PubMed Abstract: Fyn is a Src-family tyrosine kinase implicated in synaptic dysfunction and neuroinflammation across multiple neurodegenerative disorders, including Alzheimer's disease (AD) and Parkinson's disease (PD). Saracatinib (AZD0530) is a potent Src-family inhibitor that has been explored as a repurposed therapeutic; however, its clinical utility is limited by poor kinase selectivity caused by high sequence conservation within Src-family ATP-binding sites. Here, we combine surface plasmon resonance (SPR) and X-ray crystallography to define saracatinib recognition by the Fyn kinase domain (KD). SPR single-cycle kinetics shows that saracatinib binds the isolated Fyn KD and full-length Fyn with low-nanomolar affinity, whereas dasatinib binds with subnanomolar affinity and markedly slower dissociation. We determined the crystal structure of the Fyn KD-saracatinib complex at 2.22 Å resolution. The kinase adopts an active-like conformation with the DFG motif and αC-helix in the 'in' state and a conserved β3 αC Lys-Glu salt bridge. Saracatinib occupies the adenine and ribose pockets, and engages the hinge through direct and water-mediated hydrogen bonding while complementing a hydrophobic back pocket by van der Waals contacts.
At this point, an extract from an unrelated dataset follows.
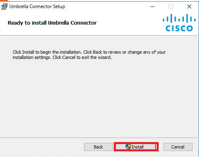Click the line 'installation settings. Click Cancel'
The width and height of the screenshot is (199, 157).
[x=62, y=57]
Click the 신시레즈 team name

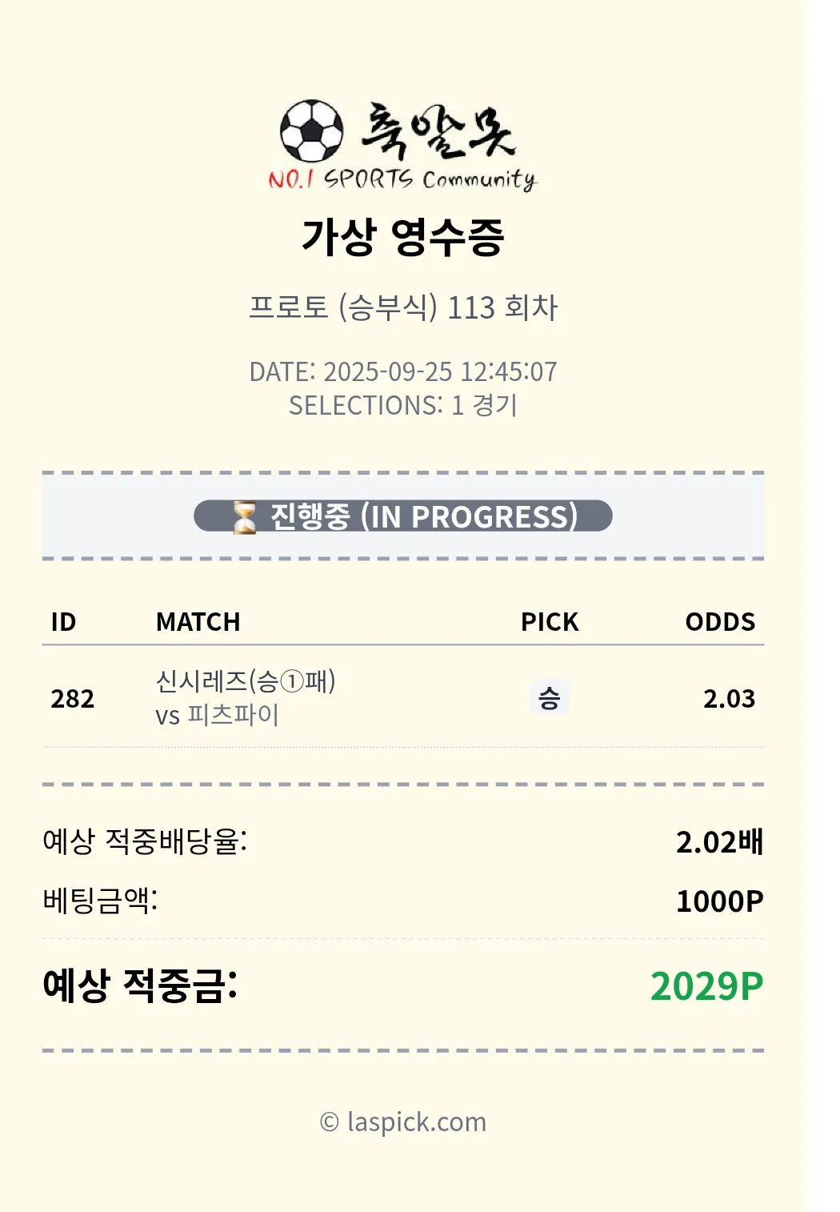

Comparison with reported saracatinib-bound structures of other kinases suggests that the active-state geometry observed for Fyn creates a pocket not observed in inactive-like complexes, providing a structural handle for designing Fyn-selective inhibitors. Comparison with all saracatinib-bound kinase co-structures currently available in the PDB (ALK2 and PKMYT1) indicates a conserved monodentate hinge binding mode but kinase-dependent αC-helix conformations, providing a structural rationale for designing Fyn-selective analogues.

PubMed: 41683573
DOI: 10.3390/ijms27031143

Experimental method

X-RAY DIFFRACTION (2.22 Å)